11 de agosto de 2010

Cântico Negro

"Vem por aqui" — dizem-me alguns com os olhos doces
Estendendo-me os braços, e seguros
De que seria bom que eu os ouvisse
Quando me dizem: "vem por aqui!"
Eu olho-os com olhos lassos,
(Há, nos olhos meus, ironias e cansaços)
E cruzo os braços,
E nunca vou por ali...
A minha glória é esta:
Criar desumanidades!
Não acompanhar ninguém.
— Que eu vivo com o mesmo sem-vontade
Com que rasguei o ventre à minha mãe
Não, não vou por aí! Só vou por onde
Me levam meus próprios passos...
Se ao que busco saber nenhum de vós responde
Por que me repetis: "vem por aqui!"?

Prefiro escorregar nos becos lamacentos,
Redemoinhar aos ventos,
Como farrapos, arrastar os pés sangrentos,
A ir por aí...
Se vim ao mundo, foi
Só para desflorar florestas virgens,
E desenhar meus próprios pés na areia inexplorada!
O mais que faço não vale nada.

Como, pois, sereis vós
Que me dareis impulsos, ferramentas e coragem
Para eu derrubar os meus obstáculos?...
Corre, nas vossas veias, sangue velho dos avós,
E vós amais o que é fácil!
Eu amo o Longe e a Miragem,
Amo os abismos, as torrentes, os desertos...

Ide!
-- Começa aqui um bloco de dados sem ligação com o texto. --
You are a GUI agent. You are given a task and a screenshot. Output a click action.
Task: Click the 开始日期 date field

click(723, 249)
Tendes estradas,
Tendes jardins, tendes canteiros,
Tendes pátria, tendes tetos,
E tendes regras, e tratados, e filósofos, e sábios...
Eu tenho a minha Loucura!
Levanto-a, como um facho, a arder na noite escura,
E sinto espuma, e sangue, e cânticos nos lábios...
Deus e o Diabo é que guiam, mais ninguém!
Todos tiveram pai, todos tiveram mãe;
Mas eu, que nunca principio nem acabo,
Nasci do amor que há entre Deus e o Diabo.
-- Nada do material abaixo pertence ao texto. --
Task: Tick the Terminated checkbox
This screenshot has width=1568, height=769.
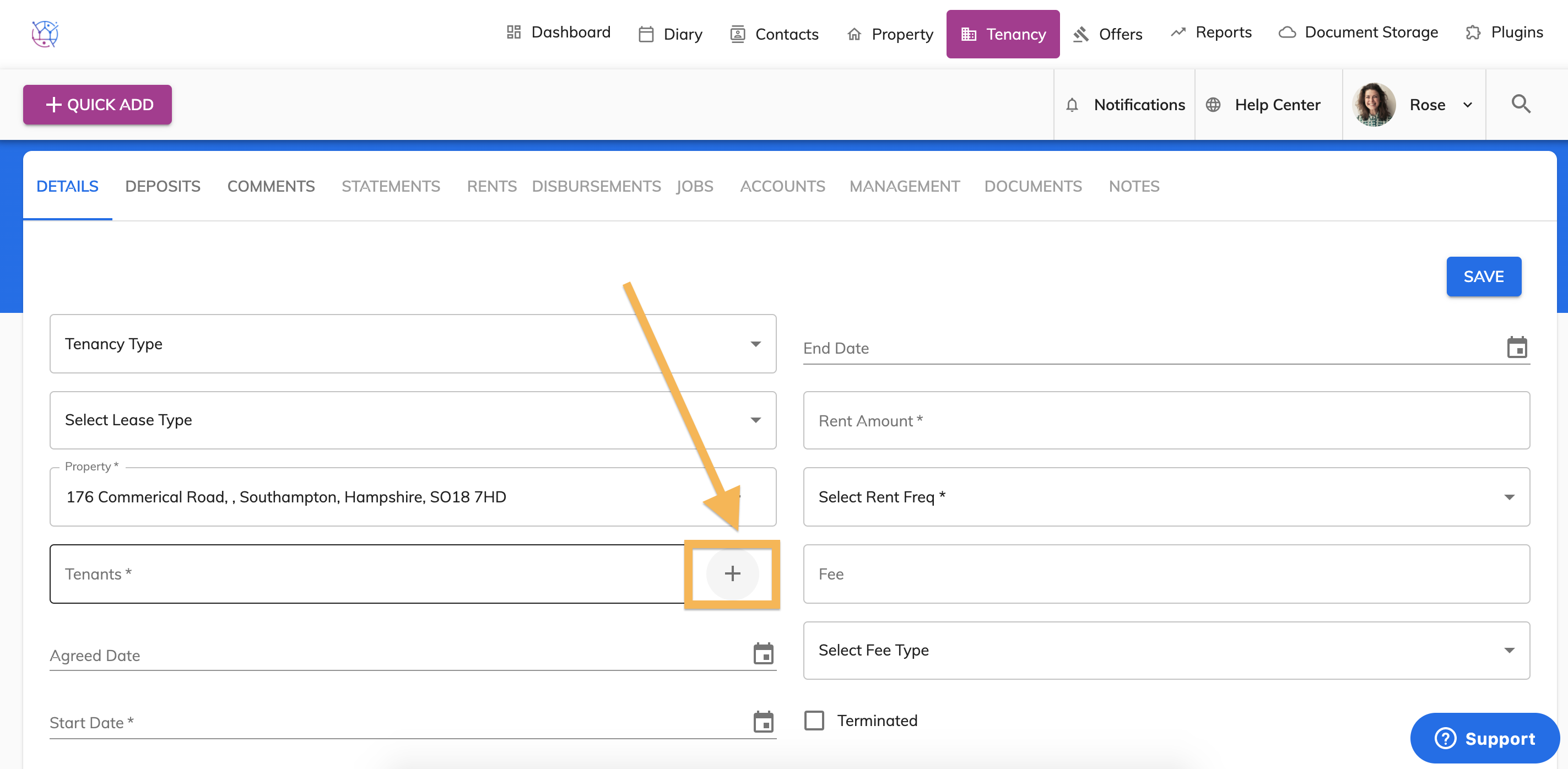Action: coord(814,721)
Ah, que ninguém me dê piedosas intenções,
Ninguém me peça definições!
Ninguém me diga: "vem por aqui"!
A minha vida é um vendaval que se soltou,
É uma onda que se alevantou,
É um átomo a mais que se animou...
Não sei por onde vou,
Não sei para onde vou
Sei que não vou por aí!

José Régio

8 comentários:

maria teresa disse...

Adoro este poema!
Oiço-o vezes sem conta, no adocicado da voz da Maria Bethânia...
Eu também sei, felizmente, que por "aí não vou!"
Abracinho

João Roque disse...

O "Cântico Negro" associo-o naturalmente a Régio, e a Portalegre (julgavas que me esquecia?) e também a uma voz, que não a de Betânia, por muito que concorde com a Maria Teresa.
Mas a voz a que me refiro é a do João Villaret!!!

Mike disse...

Maria Teresa, não conhecia essa "versão" da Maria Bethania e fui procurar. (a internet é maravilhosa)
O poema é bonito de qualquer maneira (é Régio, ponto!), mas gostei de ouvir na voz da MB.
Beijinho.

Mike disse...

João, tu que te atrevesses a esquecer...levavas uma valente tareia. ehehe ;-)
Também conheço com o João Villaret a interpretar o poema.
Mas tenho o privilégio ( e a sorte) de ter o registo do próprio Régio a dizer este poema.
Faz parte de um CD (de edição bastante limitada) feito a partir de bobines de fita onde Régio gravou a sua voz a dizer alguns dos seus poemas. Essa bobines foram recuperadas com recurso aos meios digitais que existem hoje e foi feito o cd, com cerca de 12 poemas. É uma preciosidade.
(pode-se arranjar se quiseres :-) )

Anónimo disse...

Isso é uma preciosidade, não fazia ideia de que tal existia. (Partilhar é bonito... cof cof)

Mike disse...

Humming, isso é tosse?! ;-)

Anónimo disse...

:) É aqui o catarro da invejite.

João Roque disse...

Claro que quero, mas isso pergunta-se?